So, Hello!! this is me, Nikki…the girl who hides in a crowd, doesn’t like attention or fuss. The girl who was told the only reason she could do English O Level was because I had to. (I did manage to scrape a C grade in it though). 33 years later and here I am writing a blog!! Well Ed Sheeran was told he wasn’t good at music, so I’m in good company, I’ll give it a shot.
On 16th October 2018 my life changed forever when I was told that I had Grade 3, HER positive Breast Cancer aged 48. In that moment the illusion that I was immortal was shattered and I sat wondering what my children’s lives would look like without me in it?
I thought I’d had my mid-life crisis 3 years earlier when after 22 years of marriage (and 27 years together, but who was counting) my husband said that we should separate. OK it wasn’t that out of the blue, but still a shocker so I decided that since my kids had chosen to go to universities as far from home as possible that I would join them and 2 months later I packed my car with just my personal possessions and headed ‘up Norff’ to Leeds to live in my daughters student accommodation for a couple of weeks, while I got furniture together for my rented house.
Since then I divorced, bought my own house, met Mark – moved in with and married him and got a mad puppy Jessie, so that we could enjoy long walks in the beautiful Yorkshire countryside with her.
My kids – Olly (27) now lives in Salisbury, having finished his PHD at Durham University in something to do with rocks. (Remember when we were at school and wondered what the point of algebraic equations were…well he writes in them and I still can’t see the point!). Millie (25) still lives locally to me which has made this whole cancer experience much more bearable.
My sisters, Tracey is a year younger than me and Gemma is 10 years younger. I loved having a baby sister and we are all very close. Between them I have 2 nephews Reece and Max, and a niece Megan. When I lived in Kent I saw so much of them so its been harder dealing with this 300 miles away.
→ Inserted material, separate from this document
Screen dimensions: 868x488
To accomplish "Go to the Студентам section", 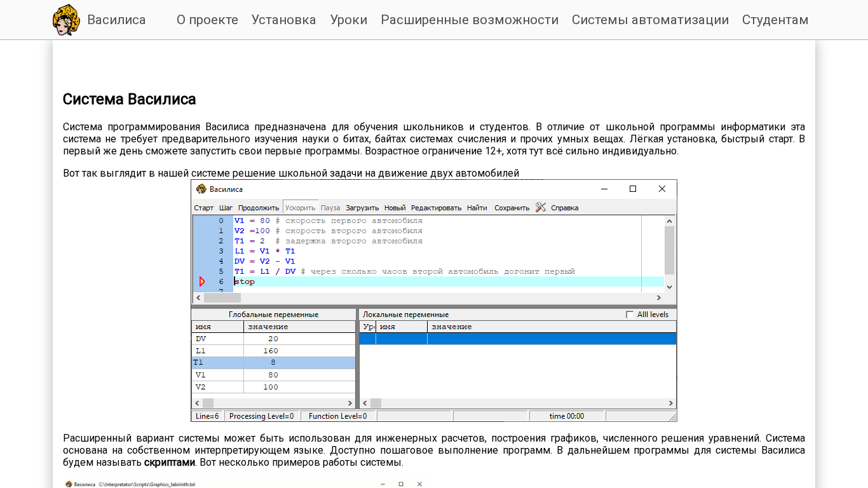I will [x=775, y=20].
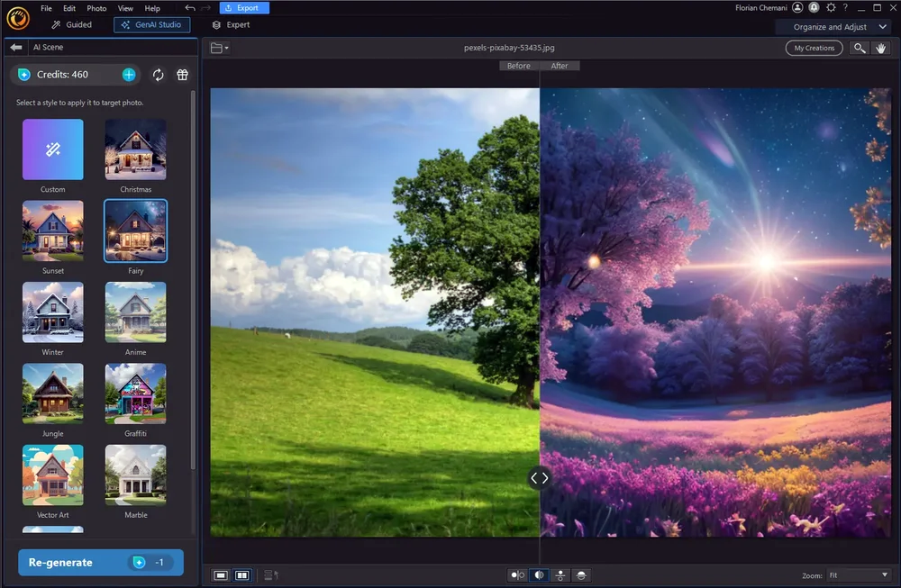Select the zoom magnifier tool
Viewport: 901px width, 588px height.
[860, 48]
Family are everything to me, I was 22 when I had Olly, and although often it was was hard I wouldn’t have wanted my life any other way. I loved being a mum, and creating a home. We both worked part-time to share childcare which gave us a lot of time to be out and about enjoying walks, cycling and camping in puddles (you could have predicted the weather by the dates we took holidays!)
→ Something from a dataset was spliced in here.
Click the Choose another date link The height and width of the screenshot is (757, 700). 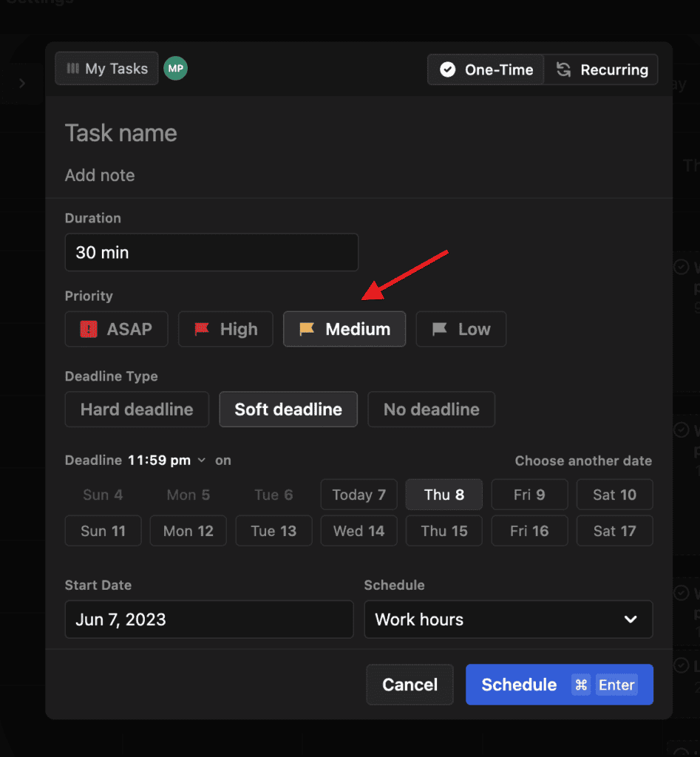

There are so many people that have supported me through the last 18 months, especially friends Katie and Mel who I have known since primary school, Sarah who I worked with in Dover and Veronica a great new friend from Leeds. My good friend Corin who is now my sister-in-law I love you all so much and just want to say thankyou.
Last but by no means least, thank you to my mum and dad for everything they have done for me. They are the epitome of unconditional love.
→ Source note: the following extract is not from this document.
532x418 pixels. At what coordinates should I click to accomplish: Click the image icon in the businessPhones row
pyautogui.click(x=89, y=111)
Anyway back to now…and the reason for this blog…..
When I was diagnosed it was all very clinical, we sat there in shock being told that the plan was that they thought I would have a mastectomy in 4 weeks after various other tests. We were shown pictures of reconstructions that she had completed, very bizarre when you have only just been told that you have cancer and then taken to the ‘quiet room’ by Claire my breast Cancer Nurse to explain anything that we didn’t understand. Hmmmm – all of it??! I came away with a folder, leaflets, list of appointments and a form for free prescriptions. I texted my manager to say that I needed the rest of the day off and we did the only sensible thing….headed to the pub!!
So from then I became Cancer Patient. I googled recommended sites – Macmillan, Breast Cancer Now, Cancer Research and lots of sites that I probably shouldn’t have. I wanted to know what was happening to my body, why I had got cancer and most importantly my chances of survival. What really stood out for me was Blogs, peoples own experience, telling it how it really is. I cried through the honesty of these, clung to the hope that these women had survived Breast Cancer and come out the other side maybe a different person but definitely stronger. I discovered You Me and the Big C Podcast, and could quickly quote them on every topic.
So during treatment I wrote lots of notes about my feelings in case they could help someone in the future. Someone like me…children like Olly and Millie, a husband like Mark, sister like Tracey or Gemma. Cancer effects everyone, not just the patient.
My grandma was the greatest influence in my life, and her words ‘Look for the positive in everything’ hit me at the same time, but how? How could there possibly be a positive side to a cancer diagnosis?
18 months later I am just starting to make sense of it all, so am hoping in writing this blog I may be able to help at least one person then its worth it.
So this is for anyone going through cancer as the patient, husband, wife, partner, carer, sister, brother, parent, friend, colleague, and everyone else…..lets do this!